Closed capsulotomy is a nonsurgical procedure utilized in an attempt to break up capsular contracture around an affected breast implant. This procedure used to be the only treatment available for capsular constriction, but was quickly replaced by more enlightened surgical methods of treatment. Most cosmetic surgeons no longer practice this procedure, although some still might. Patients are strongly advised to learn the facts about closed capsular contracture treatments before even considering undergoing one.
This discussion focuses on the risks of the nonsurgical capsulotomy technique and warns women about the dangers they might face, if they choose this path to contracture treatment.
Closed Capsulotomy Defined
The term “closed” designates that there is no surgery or incisions involved in the procedure. Although this sounds promising, that is where the good points of this technique end.
During closed capsular contracture correction, the doctor firmly squeezes the implant and surrounding breast tissue in an attempt to break up the scar capsule which surrounds the implant shell.
This procedure can be done very vigorously and is inherently dangerous to both the breast tissue, and especially, the implant.
Risks of Noninvasive Capsulectomy
Not only is the procedure often unbearably painful, but it can also be dangerous.
Squeezing the sensitive organic breast tissue against the hardened scar capsule can damage sensitive nerves and glandular structures, leading to reduced functionality or sensitivity.

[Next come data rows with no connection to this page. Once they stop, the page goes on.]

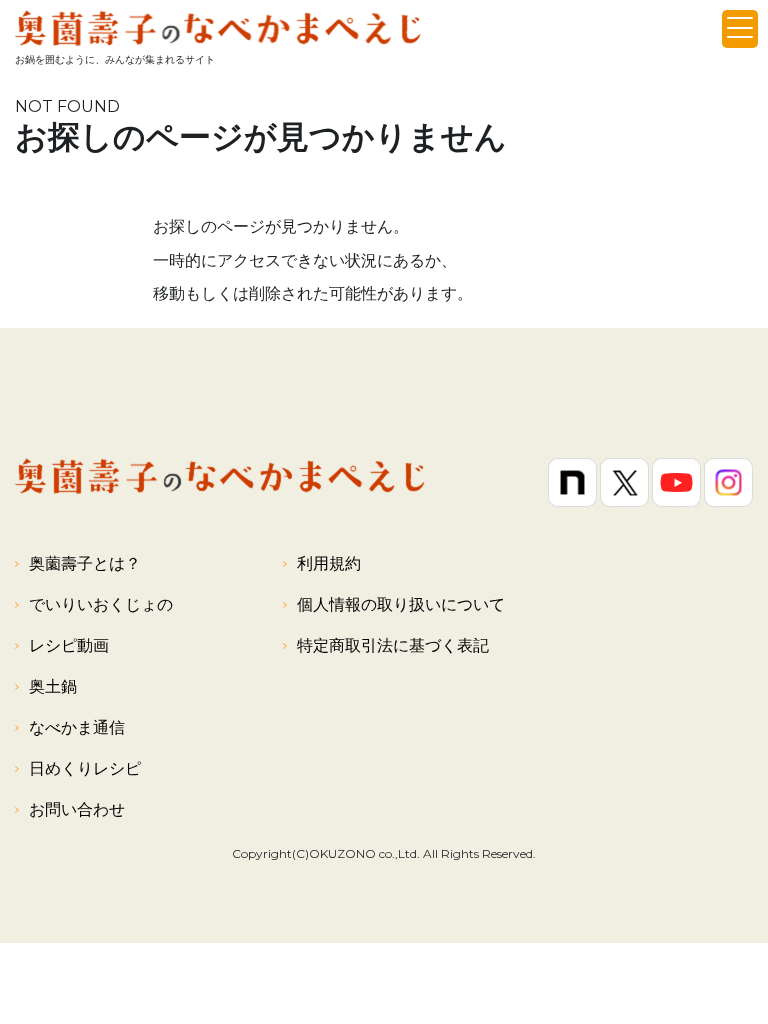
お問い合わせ (77, 809)
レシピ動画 (69, 645)
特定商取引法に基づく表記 (393, 645)
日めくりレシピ (85, 768)
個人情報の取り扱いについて (401, 604)
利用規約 (329, 563)
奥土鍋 (53, 686)
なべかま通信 (77, 727)
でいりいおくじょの (101, 604)
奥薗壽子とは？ (85, 563)
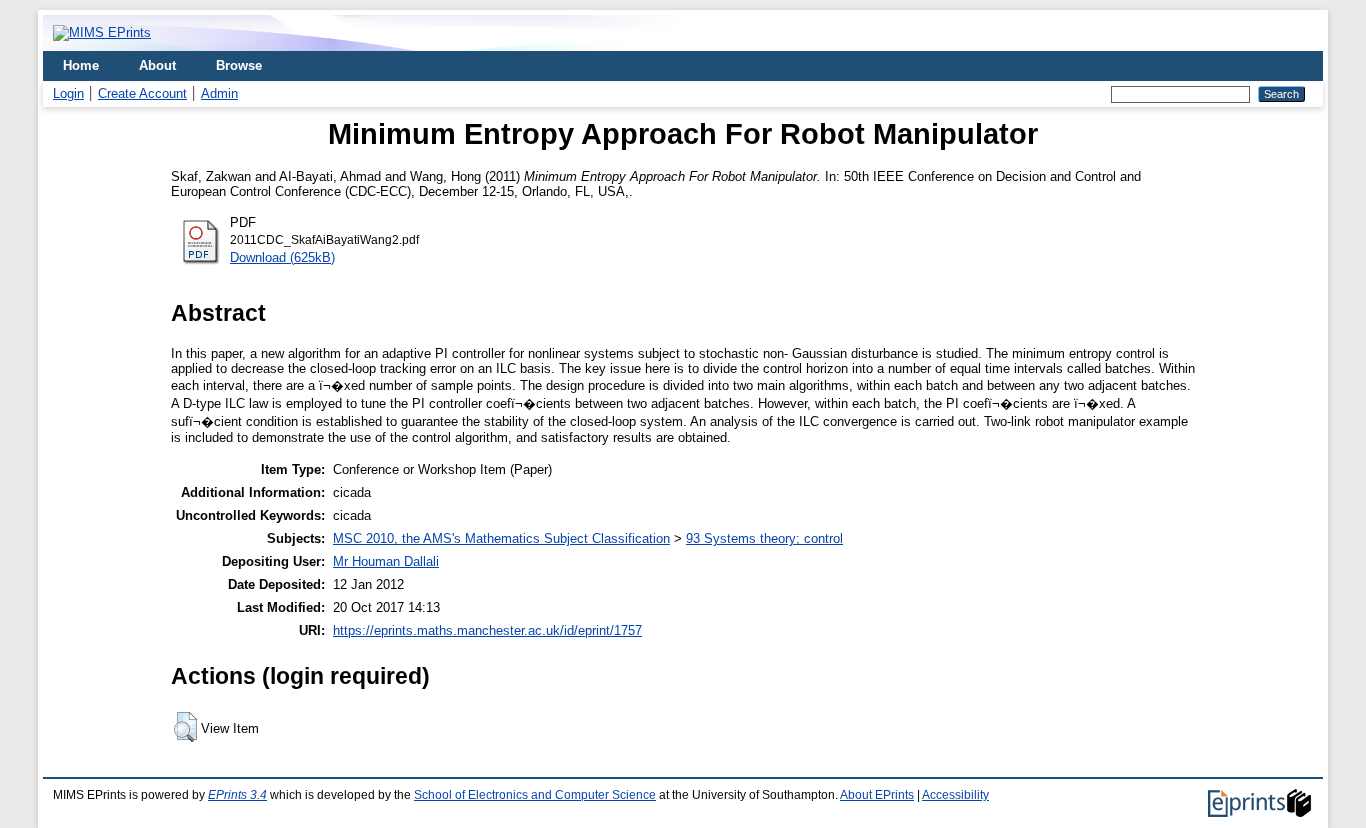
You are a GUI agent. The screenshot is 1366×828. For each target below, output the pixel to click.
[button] (185, 727)
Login (68, 93)
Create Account (142, 93)
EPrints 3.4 (237, 795)
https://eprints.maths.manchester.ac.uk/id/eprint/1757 (487, 630)
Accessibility (955, 795)
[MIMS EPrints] (102, 32)
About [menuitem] (157, 65)
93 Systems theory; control (764, 538)
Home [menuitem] (81, 65)
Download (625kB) (282, 257)
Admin (219, 93)
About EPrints (877, 795)
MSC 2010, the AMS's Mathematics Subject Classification (501, 538)
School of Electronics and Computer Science (535, 795)
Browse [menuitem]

In addition, the force applied can rupture the breast implant itself, leading to immediate or gradual deflation. This procedure is contrary to the manufacturer’s instructions for every major brand of breast implants.
Women who endure closed contracture correction void their implant warranties and will be on their own, if they experience a future problem with the prosthesis.
Closed Capsulectomy is Dangerous
Our advice on this topic is simple and straightforward: Don’t do it. The risks are too great, the procedure is miserable and the results are poor.
Some women do experience a short-term lessening of contracture symptoms, but very, very few enjoy any long-lasting benefit from the procedure.
Typically, the capsule reforms where it was broken and continues to harden and immobilize the implant.
Surgical correction is almost always necessary, even after a moderately successful closed procedure.
If your doctor advises this technique, it might be a good idea to consider finding a new surgeon.